L’economia italiana chiude il 2025 con una crescita moderata, ma superiore alle attese. Secondo le stime diffuse dall’Istat, il Prodotto interno lordo registra un aumento dello 0,7%, sostenuto da un’accelerazione nel quarto trimestre dell’anno (+0,3% congiunturale). Un dato che conferma la tenuta del ciclo economico, pur restituendo l’immagine di un Paese che cresce ancora a passo contenuto.
La spinta principale è arrivata dalla domanda interna, mentre la domanda estera netta ha continuato a esercitare un effetto frenante sull’attività economica.
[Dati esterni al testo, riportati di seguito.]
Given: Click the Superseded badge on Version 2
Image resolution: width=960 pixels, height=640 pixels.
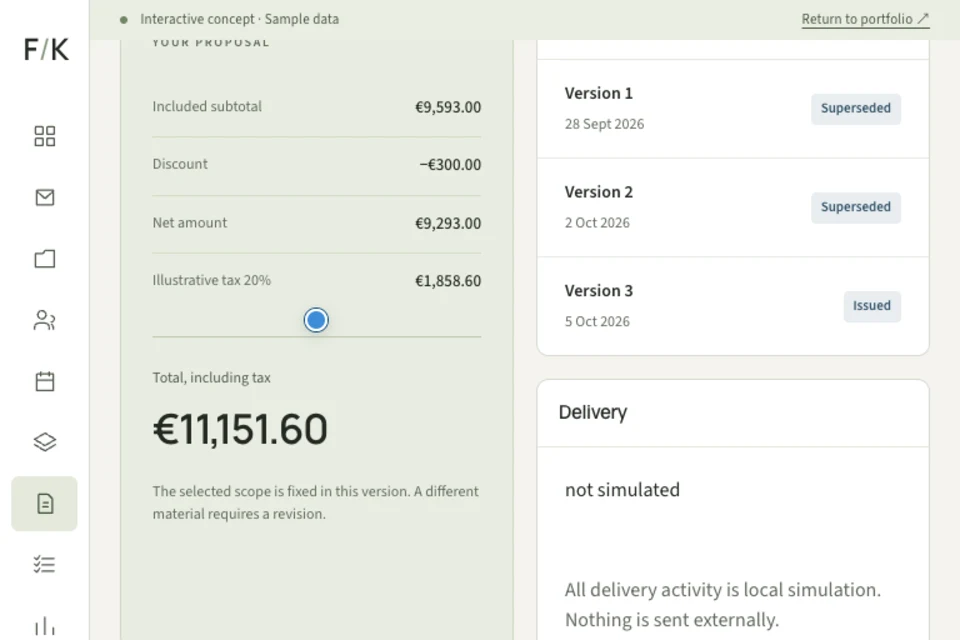Looking at the screenshot, I should 856,207.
Nel periodo ottobre-dicembre, il valore aggiunto è aumentato in tutti i principali comparti produttivi: industria e agricoltura mostrano segnali di tenuta, mentre anche i servizi hanno fornito un contributo positivo alla crescita complessiva.
«Il risultato del 2025 è incoraggiante perché si colloca al di sopra delle attese iniziali, nonostante il minor numero di giornate lavorative rispetto al 2024», sottolinea Francesco Napoli, vicepresidente nazionale di Confapi. «Tuttavia, il ritmo di espansione resta ancora insufficiente per innescare una vera accelerazione su investimenti, produttività e occupazione».
Il quadro delineato dall’Istat descrive un’economia «in fase di stabilizzazione, caratterizzata da comportamenti prudenti da parte delle imprese e da consumi che traggono beneficio da un contesto inflazionistico più favorevole, ma senza segnali di forte slancio».
Una fotografia, dunque, che restituisce resilienza ma anche fragilità: l’economia italiana evita la stagnazione, ma resta alla ricerca di un motore capace di imprimere una crescita più robusta e duratura.